I am trying to prove the following theorem on finitely generated free abelian groups (which thus for simplicity may be assumed to be $\Bbb Z^n$):
Let $\alpha \in \Bbb Z^n$ be such that for all $k > 1$, $\alpha \notin k \Bbb Z^n$.
Then there exists a basis for $\Bbb Z^n$ containing $\alpha$.
It is easy to see that for $\alpha = (\alpha_1, \ldots, \alpha_n)$ to satisfy the premises, it is necessary and sufficient that $\gcd(\alpha_1, \ldots, \alpha_n) = 1$, since $k \Bbb Z^n = (k \Bbb Z)^n$.
It is also easy to solve the problem if for some $i$, $\alpha_i = 1$.
In general, I have tried to write up some matrix equations (the problem is equivalent to the existence of a matrix $M \in \mathrm{GL}(n, \Bbb Z)$ with first column $\alpha$) but I haven't been able to work it out; there may be an inductive argument possible but if so, I failed to find it.

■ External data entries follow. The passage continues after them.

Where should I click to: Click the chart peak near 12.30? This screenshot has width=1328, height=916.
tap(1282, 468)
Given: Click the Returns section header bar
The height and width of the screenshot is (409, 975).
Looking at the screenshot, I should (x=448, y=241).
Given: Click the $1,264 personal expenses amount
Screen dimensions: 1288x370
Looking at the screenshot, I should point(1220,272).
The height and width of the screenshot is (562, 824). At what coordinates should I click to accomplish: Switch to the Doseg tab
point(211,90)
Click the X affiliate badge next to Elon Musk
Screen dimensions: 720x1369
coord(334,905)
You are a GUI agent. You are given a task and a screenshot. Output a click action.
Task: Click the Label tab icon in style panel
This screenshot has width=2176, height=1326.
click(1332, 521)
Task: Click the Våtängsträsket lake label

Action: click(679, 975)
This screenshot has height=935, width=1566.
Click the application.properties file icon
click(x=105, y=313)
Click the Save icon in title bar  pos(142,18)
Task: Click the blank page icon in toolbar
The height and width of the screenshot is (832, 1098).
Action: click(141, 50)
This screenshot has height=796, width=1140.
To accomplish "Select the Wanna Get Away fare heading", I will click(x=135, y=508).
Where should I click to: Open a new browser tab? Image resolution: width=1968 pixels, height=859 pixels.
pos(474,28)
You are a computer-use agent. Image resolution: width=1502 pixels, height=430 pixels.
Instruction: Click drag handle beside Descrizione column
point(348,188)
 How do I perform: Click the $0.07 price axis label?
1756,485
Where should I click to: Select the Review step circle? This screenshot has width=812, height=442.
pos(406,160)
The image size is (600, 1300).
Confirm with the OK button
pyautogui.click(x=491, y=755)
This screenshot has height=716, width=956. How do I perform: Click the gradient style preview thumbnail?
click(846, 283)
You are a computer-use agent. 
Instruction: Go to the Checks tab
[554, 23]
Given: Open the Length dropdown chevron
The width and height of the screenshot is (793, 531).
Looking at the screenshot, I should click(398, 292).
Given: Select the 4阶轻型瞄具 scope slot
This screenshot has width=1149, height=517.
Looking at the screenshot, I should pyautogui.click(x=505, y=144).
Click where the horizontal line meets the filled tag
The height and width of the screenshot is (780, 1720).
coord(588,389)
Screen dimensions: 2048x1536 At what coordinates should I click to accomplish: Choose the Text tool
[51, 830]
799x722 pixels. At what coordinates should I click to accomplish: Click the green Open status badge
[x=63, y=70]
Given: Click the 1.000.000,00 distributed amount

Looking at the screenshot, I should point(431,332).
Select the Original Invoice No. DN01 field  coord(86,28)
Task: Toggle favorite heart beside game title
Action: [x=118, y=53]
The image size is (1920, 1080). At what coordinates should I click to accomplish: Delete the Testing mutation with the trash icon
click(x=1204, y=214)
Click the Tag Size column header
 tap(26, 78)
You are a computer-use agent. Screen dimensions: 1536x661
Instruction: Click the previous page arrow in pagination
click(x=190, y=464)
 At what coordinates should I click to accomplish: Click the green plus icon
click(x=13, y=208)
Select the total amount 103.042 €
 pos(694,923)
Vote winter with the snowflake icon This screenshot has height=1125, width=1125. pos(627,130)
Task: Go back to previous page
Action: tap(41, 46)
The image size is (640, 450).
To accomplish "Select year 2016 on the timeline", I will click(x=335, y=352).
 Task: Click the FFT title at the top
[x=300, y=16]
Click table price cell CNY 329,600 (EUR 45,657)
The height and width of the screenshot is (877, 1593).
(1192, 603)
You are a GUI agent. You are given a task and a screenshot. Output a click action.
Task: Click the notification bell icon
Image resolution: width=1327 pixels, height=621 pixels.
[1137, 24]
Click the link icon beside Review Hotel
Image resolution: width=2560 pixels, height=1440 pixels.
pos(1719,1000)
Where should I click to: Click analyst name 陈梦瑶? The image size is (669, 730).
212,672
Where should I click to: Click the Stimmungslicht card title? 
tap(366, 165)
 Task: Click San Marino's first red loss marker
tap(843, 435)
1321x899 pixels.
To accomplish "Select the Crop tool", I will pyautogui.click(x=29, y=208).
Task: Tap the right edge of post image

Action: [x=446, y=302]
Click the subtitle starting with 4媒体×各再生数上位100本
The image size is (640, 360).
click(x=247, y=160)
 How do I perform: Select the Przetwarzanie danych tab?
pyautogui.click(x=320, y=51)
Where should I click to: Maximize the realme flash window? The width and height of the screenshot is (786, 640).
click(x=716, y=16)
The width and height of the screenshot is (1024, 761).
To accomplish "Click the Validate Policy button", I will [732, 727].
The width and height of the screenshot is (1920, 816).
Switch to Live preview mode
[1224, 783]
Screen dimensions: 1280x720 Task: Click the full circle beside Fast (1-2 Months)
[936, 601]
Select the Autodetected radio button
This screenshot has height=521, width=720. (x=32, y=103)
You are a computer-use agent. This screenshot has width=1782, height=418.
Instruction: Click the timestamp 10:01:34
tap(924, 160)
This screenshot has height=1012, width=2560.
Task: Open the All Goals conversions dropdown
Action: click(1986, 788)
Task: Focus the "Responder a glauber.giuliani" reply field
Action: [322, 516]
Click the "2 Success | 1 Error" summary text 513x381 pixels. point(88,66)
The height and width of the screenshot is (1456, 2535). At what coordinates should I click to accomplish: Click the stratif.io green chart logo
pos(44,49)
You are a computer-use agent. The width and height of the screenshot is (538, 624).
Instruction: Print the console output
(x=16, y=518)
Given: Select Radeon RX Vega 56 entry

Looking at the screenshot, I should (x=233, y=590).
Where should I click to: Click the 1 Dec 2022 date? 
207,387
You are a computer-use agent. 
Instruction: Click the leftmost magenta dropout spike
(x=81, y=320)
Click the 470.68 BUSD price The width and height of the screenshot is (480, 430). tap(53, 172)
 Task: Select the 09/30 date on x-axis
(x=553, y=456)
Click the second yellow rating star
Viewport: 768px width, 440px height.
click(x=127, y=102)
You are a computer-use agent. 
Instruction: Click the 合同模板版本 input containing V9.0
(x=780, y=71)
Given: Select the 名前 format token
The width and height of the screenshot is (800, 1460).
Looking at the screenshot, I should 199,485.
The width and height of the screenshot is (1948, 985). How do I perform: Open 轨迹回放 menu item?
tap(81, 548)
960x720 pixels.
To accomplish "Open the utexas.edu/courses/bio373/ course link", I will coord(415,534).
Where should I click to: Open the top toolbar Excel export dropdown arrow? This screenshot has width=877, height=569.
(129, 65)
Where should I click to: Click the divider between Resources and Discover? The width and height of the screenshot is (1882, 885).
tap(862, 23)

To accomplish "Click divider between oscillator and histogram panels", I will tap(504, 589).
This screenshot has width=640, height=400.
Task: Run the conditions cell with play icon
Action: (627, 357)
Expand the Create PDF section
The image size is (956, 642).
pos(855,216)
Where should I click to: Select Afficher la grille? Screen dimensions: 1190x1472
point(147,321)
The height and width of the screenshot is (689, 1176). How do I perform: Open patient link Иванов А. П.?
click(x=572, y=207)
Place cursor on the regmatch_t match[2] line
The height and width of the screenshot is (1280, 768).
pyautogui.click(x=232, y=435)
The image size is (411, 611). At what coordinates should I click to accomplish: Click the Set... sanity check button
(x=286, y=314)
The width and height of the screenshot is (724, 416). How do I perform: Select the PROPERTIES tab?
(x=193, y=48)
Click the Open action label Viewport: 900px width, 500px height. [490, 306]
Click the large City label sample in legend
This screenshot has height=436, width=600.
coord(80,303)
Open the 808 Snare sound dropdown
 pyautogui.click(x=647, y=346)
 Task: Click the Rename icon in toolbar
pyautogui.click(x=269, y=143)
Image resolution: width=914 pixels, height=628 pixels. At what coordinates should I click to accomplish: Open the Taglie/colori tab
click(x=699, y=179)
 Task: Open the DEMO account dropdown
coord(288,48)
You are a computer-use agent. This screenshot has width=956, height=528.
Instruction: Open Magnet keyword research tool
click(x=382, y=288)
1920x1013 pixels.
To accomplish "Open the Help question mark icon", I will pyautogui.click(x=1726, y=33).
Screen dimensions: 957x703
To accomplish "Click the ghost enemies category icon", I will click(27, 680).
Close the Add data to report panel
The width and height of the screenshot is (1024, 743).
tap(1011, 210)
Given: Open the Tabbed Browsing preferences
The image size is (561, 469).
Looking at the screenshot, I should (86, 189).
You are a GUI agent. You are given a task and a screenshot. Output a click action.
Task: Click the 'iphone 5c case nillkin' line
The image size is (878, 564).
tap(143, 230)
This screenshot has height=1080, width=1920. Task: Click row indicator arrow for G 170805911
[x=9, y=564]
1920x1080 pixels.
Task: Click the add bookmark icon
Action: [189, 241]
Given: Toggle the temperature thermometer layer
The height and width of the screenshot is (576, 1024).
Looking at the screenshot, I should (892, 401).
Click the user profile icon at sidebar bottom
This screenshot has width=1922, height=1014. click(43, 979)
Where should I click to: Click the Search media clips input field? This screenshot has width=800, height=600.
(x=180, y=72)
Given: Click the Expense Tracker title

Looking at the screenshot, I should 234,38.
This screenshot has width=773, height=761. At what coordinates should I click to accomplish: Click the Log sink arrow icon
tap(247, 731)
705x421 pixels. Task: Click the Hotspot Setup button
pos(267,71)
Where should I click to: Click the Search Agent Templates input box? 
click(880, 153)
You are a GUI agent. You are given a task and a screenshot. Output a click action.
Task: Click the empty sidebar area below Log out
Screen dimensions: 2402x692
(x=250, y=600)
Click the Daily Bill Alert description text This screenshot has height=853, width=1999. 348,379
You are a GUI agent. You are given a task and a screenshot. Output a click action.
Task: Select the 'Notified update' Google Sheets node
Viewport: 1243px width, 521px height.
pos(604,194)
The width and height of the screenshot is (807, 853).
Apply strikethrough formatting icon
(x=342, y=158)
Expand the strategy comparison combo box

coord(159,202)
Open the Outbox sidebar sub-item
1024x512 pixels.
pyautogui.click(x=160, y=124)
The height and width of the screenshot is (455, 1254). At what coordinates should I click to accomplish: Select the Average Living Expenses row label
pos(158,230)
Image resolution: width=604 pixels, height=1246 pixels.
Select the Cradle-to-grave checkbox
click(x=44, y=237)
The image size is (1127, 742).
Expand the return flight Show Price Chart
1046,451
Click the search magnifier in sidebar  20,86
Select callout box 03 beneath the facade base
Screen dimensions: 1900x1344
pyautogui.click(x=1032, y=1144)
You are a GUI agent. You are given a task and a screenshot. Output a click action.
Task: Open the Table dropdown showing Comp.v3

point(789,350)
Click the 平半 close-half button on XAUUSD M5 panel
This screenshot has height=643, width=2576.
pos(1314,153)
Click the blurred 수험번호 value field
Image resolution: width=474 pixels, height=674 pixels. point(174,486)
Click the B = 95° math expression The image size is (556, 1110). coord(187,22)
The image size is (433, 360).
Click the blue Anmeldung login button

Your help is much appreciated.
This is well-known and there are several proofs. Here is a proof using the classification of finitely generated abelian groups:
Consider $A:=\mathbb{Z}^n / \langle \alpha \rangle$. Since the rank of $\langle \alpha \rangle$ is $1$, the rank of $A$ is $n-1$. One computes that the torsion subgroup of $A$ is trivial. This implies $A \cong \mathbb{Z}^{n-1}$, i.e. we have an exact sequence $0 \to \langle \alpha \rangle \to \mathbb{Z}^n \to \mathbb{Z}^{n-1} \to 0$. Since $\mathbb{Z}^{n-1}$ is free, the sequence splits and we are done.